Ce qui tourne sur le port 135
Le port 135 héberge le mappeur de points de terminaison RPC de Microsoft (MSRPC), aussi appelé locateur DCE/RPC. Lorsqu'un client veut dialoguer avec un service RPC Windows — DCOM, WMI, le planificateur de tâches, le spouleur d'impression ou la réplication d'annuaire — il demande d'abord au mappeur sur le port 135 quel port dynamique élevé ce service utilise actuellement, puis s'y connecte. C'est une brique fondamentale du réseau Windows, présente sur quasiment tout hôte joint au domaine.
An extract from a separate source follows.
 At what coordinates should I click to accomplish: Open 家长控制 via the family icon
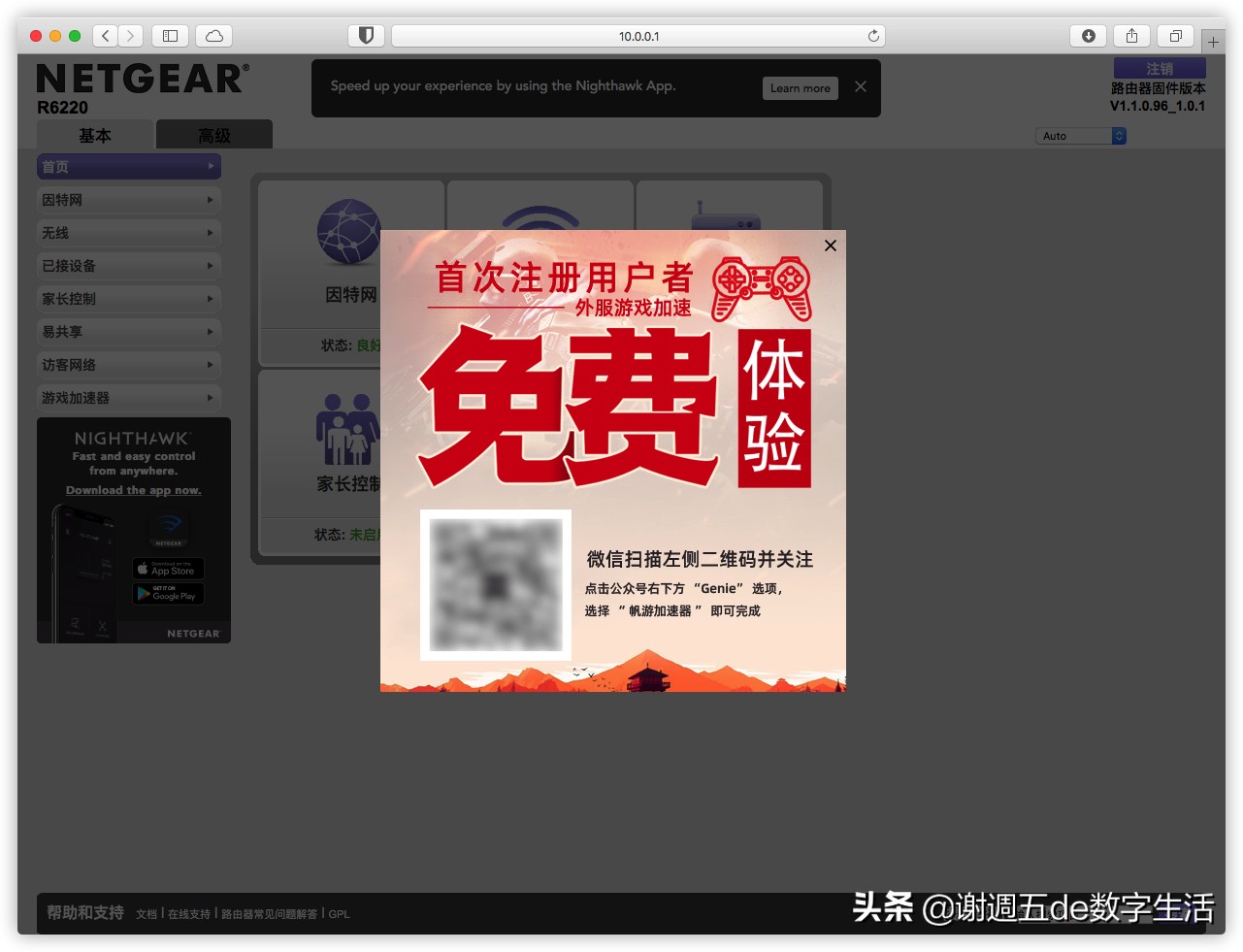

Pourquoi c'est important pour la sécurité
Comme le mappeur de points de terminaison annonce les services RPC exposés par un hôte, le port 135 est une riche cible d'énumération révélant la surface d'attaque. Plus important encore, plusieurs interfaces RPC peuvent être détournées pour coercer l'authentification : un attaquant pousse la victime à établir une connexion authentifiée vers un hôte attaquant, où les identifiants sont relayés vers LDAP ou AD CS pour élever les privilèges — la base des attaques de type PetitPotam.
Comment c'est attaqué
Les outils énumèrent le mappeur de points de terminaison pour cartographier les services RPC et localiser les interfaces vulnérables. PetitPotam détourne MS-EFSRPC et le PrinterBug détourne le spouleur d'impression pour forcer un contrôleur de domaine à s'authentifier auprès d'un attaquant, qui relaie cette authentification NTLM vers un service privilégié. Les interfaces DCOM fournissent des vecteurs supplémentaires de coercition et de mouvement latéral.
Liste de durcissement
Filtrez le port 135 et la plage RPC dynamique depuis les réseaux non fiables et clients. Corrigez les bugs de coercition (PetitPotam, PrinterBug) et désactivez le spouleur d'impression sur les contrôleurs de domaine. Cassez les chaînes de relais en imposant la signature SMB, le channel binding LDAP et l'Extended Protection for Authentication. Restreignez la plage de ports RPC dynamiques pour pouvoir la filtrer strictement. Utilisez le script nmap ci-dessus pour énumérer les services RPC sur les hôtes que vous êtes autorisé à tester.
Ports liés
Questions fréquentes
- À quoi sert le port 135 ?
- Le port 135 est le mappeur de points de terminaison RPC de Microsoft. Les clients l'interrogent pour découvrir sur quel port dynamique un service RPC donné (DCOM, WMI, tâches planifiées, etc.) écoute.
- Pourquoi le port 135 est-il un risque de sécurité ?
- Il expose le paysage des services RPC à l'énumération et constitue le point d'entrée des attaques de coercition d'authentification comme PetitPotam qui forcent un hôte à relayer ses identifiants.